Is the human spiritual experience a result of the interaction of chemicals and electric impulses in the brain? Can such experiences be artificially simulated? Controversial questions such as these were raised at The Second Floor Cafe following a viewing of the BBC documentary, ‘God on the Brain’ on Thursday.

The documentary focused on the latest scientific advances in the field of Neurotheology, which tackles questions related to the existence of God, reports of miracles and psychic phenomenon using the scientific method of testing.

An intimate but highly charged crowd of sixty people showed up for the viewing, featuring a significantly high number of youngsters.

“Science and God are relevant to all societies, and looking at both sides of the picture helps to make informed decisions” says Zaheer A Kidvai, founding member of the Peace Niche NGO which runs The Second Floor. “A private school even asked us to hold a screening of the documentary for its senior students”.

In one study highlighted in the film, Canadian scientist, Dr Michael Persinger found that an artificial magnetic field focused on the brain’s temporal lobes could induce a feeling of ‘not being alone’ akin to religious experience. A remarkable 80% of subjects he studied reported this sensation. As such, the film raised the prospect that we are hard-wired to believe in God.
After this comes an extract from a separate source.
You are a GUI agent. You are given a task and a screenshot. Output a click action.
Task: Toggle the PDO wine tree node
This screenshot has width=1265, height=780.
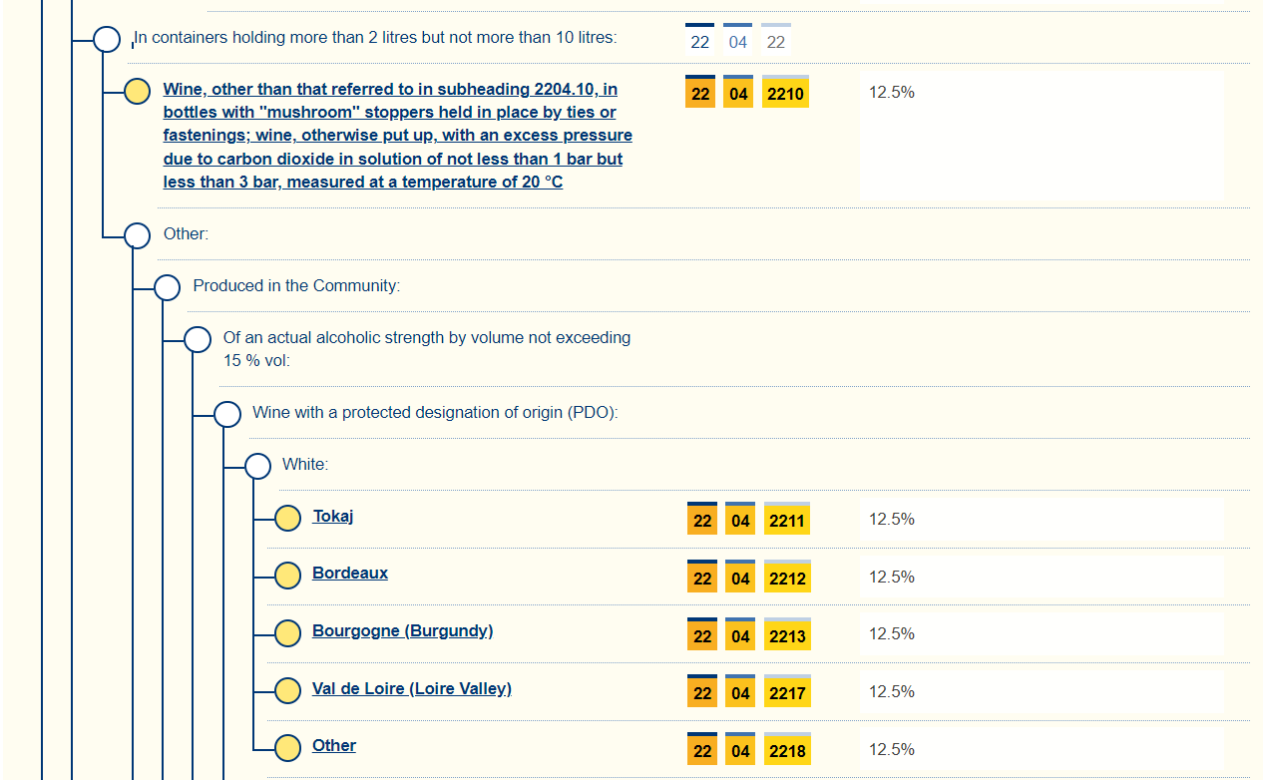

A second study conducted at the University of Pennsylvania monitored blood flow patterns inside the brains of those in religious trances using a brain scanner. The blood flow patterns showed that along with the temporal lobes, the brain’s parietal lobes appeared to almost completely shut down during meditation. The parietal lobes give humans a sense of time and place, and their closure would induce a loss of the sense of self.
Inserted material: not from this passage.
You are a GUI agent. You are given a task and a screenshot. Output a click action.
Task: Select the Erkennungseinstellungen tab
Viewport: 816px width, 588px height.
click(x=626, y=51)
The viewing of the documentary was followed by an animated discussion led by Zaheer Kidvai, Dr Ghazala Aziz and a number of youngsters who built upon the documentary’s controversial theme.
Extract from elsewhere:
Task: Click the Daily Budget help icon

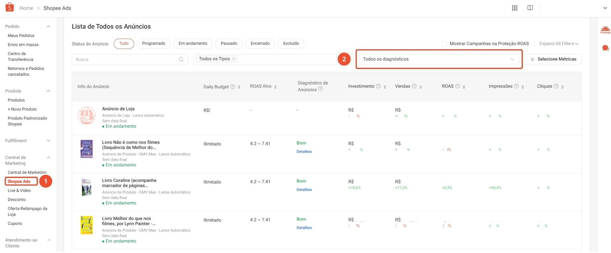Action: 233,87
One Lecole graduate found the idea that religious experience could be generated by manipulating the brain an oversimplified viewpoint, but she conceded that it was an important issue which should be discussed openly within society. Julian Padilla, a young university graduate visiting from abroad said it was interesting to see an objective field such as science try to unify such a subjective topic as religion, as each society tends to build its own form of spiritual beliefs.

While heated debate veered close to the borders of the sacred and the profane, the overall consensus was that the documentary had raised a number of vital questions which both science and religion had yet to answer fully.

The screening was held as part of the monthly, Science Ka Adda project which highlights advancements in science through lectures and debates held at The Second Floor.

Published in The News.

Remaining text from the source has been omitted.